Restore RL "is a unique material designed not only to attract specific naturally occurring microorganisms, but also to induce rapid microbial acclimatization to synthetic rubbers and resulting biodegradation," Clark said.
"The method of biodegradation caused is strictly enzymatic and is designed to utilize naturally occurring microorganisms within waste environments, including landfills."
Its new development opens the door for ENSO to begin servicing the rubber industry, she said. Previously, it primarily served the plastics sector.
Basically, the company has transferred its knowledge of biodegradable plastics to the rubber industry and developed ENSO Restore RL, Clark said. The rubber industry, she noted, has produced little technology regarding environmental remediation until Restore came along.
From plastics to rubber
"We were founded in 2007 to find solutions for plastic waste, and at the time we didn't have a product," she said. "We ended up forming a joint venture, and eventually the company came to market with a product for the plastics industry."
"We're a young company that's growing," said Clark, one of the firm's founders.
Clark discussed ENSO and the new technology at the International Latex Conference, held July 23-24 in Fairlawn, a suburb of Akron. She also gave a presentation at the meeting, titled "Advancements in Rubber and Latex Disposal—Biodegradation and the Environment."

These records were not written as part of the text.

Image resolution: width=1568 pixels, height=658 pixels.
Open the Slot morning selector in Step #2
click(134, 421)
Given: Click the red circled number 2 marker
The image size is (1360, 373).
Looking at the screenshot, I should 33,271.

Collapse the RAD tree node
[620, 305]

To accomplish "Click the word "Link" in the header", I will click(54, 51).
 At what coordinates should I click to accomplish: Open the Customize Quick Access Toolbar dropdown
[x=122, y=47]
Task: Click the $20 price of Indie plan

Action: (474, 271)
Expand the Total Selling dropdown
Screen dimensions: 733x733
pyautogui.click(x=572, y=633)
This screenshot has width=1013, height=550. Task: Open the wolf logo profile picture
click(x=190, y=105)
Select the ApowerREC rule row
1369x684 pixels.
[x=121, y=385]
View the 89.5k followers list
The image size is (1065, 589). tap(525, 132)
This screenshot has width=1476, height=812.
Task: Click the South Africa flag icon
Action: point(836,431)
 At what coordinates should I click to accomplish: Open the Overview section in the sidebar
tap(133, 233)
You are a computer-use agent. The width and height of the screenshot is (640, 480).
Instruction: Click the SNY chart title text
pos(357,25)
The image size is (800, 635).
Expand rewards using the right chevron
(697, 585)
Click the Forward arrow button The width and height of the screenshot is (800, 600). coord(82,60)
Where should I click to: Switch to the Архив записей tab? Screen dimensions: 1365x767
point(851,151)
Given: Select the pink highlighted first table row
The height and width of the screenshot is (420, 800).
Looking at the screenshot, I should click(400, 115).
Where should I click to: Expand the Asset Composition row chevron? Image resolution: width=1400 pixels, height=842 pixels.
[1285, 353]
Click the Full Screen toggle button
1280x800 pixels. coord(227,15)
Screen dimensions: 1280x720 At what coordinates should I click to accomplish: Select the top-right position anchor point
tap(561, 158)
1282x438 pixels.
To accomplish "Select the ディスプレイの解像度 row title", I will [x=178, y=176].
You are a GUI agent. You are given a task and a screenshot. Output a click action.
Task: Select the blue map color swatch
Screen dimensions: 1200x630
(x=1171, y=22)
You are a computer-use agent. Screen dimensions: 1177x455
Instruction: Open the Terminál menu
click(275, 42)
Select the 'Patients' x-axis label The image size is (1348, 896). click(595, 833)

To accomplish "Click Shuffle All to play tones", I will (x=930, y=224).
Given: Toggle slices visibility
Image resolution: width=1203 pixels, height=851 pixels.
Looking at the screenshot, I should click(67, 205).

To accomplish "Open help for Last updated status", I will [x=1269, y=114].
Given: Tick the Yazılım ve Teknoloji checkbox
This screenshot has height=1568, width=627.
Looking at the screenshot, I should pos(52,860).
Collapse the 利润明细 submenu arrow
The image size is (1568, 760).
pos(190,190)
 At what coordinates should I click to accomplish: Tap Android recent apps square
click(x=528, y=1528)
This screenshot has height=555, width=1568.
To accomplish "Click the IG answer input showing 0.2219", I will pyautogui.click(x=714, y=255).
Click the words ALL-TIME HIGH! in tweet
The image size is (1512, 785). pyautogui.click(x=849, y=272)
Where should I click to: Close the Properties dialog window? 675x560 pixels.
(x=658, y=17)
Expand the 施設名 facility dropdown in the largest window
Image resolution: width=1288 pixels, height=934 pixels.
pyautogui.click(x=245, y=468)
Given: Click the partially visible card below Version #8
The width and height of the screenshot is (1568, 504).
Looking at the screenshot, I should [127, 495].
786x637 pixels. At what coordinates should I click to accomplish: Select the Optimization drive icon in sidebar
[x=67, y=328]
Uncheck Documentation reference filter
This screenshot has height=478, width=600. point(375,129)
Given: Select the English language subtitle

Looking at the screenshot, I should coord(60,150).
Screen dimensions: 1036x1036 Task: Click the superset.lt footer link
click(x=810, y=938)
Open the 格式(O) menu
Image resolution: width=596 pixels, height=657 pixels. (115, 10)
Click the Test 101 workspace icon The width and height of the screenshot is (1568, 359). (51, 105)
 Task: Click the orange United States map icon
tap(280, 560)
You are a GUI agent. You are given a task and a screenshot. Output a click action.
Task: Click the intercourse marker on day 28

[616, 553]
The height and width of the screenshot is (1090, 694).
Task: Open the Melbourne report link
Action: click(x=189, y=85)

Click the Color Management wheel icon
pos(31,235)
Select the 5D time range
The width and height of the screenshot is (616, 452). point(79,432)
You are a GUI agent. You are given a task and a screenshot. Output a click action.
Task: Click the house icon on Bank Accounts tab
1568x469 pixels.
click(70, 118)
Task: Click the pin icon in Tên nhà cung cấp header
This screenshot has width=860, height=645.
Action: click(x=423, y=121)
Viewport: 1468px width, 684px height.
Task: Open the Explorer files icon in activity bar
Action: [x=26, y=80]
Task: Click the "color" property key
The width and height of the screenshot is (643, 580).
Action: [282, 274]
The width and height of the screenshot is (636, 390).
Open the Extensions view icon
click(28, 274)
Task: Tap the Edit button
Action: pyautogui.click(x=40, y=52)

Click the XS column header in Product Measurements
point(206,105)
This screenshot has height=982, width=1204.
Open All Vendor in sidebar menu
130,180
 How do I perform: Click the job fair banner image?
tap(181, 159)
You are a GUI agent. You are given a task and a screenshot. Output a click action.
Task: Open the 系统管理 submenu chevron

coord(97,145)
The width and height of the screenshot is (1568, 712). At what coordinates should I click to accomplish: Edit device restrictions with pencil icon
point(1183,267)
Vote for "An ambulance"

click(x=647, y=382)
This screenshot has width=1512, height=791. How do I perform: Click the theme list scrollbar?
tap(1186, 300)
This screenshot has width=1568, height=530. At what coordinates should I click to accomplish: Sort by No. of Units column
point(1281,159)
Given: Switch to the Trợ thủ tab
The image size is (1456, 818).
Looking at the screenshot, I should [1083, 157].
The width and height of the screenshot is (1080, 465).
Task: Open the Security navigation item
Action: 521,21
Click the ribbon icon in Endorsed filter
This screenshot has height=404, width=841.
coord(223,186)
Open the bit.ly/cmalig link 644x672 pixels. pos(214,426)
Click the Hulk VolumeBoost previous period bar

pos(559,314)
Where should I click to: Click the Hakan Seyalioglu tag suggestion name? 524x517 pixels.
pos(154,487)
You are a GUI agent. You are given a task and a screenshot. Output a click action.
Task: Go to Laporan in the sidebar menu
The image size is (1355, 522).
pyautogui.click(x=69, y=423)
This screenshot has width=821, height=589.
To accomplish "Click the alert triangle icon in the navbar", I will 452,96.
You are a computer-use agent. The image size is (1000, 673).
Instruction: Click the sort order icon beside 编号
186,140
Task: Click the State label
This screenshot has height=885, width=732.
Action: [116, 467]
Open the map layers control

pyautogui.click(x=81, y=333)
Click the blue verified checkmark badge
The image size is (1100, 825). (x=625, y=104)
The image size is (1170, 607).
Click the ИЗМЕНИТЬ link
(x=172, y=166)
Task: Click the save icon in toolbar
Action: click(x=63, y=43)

Restore RL is an additive used during the manufacturing of rubber products "in such a way as to disperse the additive throughout the matrix of the rubber," she said.
It does not "involve an initial abiotic breakdown as is seen with degradable products in other industries," according to Clark. "A novel aspect of this material is its inertness to the host rubber resin; it does not contribute directly to any degradation of the rubber, thus leaving the shelf life of the rubber article intact."
She said independent laboratory testing shows nitrile treated with Restore biodegrades about 17 percent in the first 20 days compared to nitrile showing no biodegradation during the same time frame.
Similar biodegradation test results were found in polychloroprene, polyurethane and other synthetic materials when treated with the product, the executive said.
According to Clark, the material increases the biodegradation of synthetic rubber within natural microbial and municipal landfill environments.
"Given the unique properties of rubber materials, the overall use of rubber for a large number of applications is constantly on the rise and becoming an ever increasing focus of concern … not only in industrialized countries but also in less developed nations," she said.
The ENSO executive said testing shows significant increases in the rate of biodegradation in various synthetic rubbers when treated with Restore RL "and with the biodegradation being in anaerobic environments offers a unique waste disposal solution."
Restore's purpose is to impact biodegradability without affecting the physical characteristics or the shelf stability of treated rubber products, Clark said, which is in contrast to other methods, including degrading materials through oxygen or UV exposure, which risks the stability of rubber goods.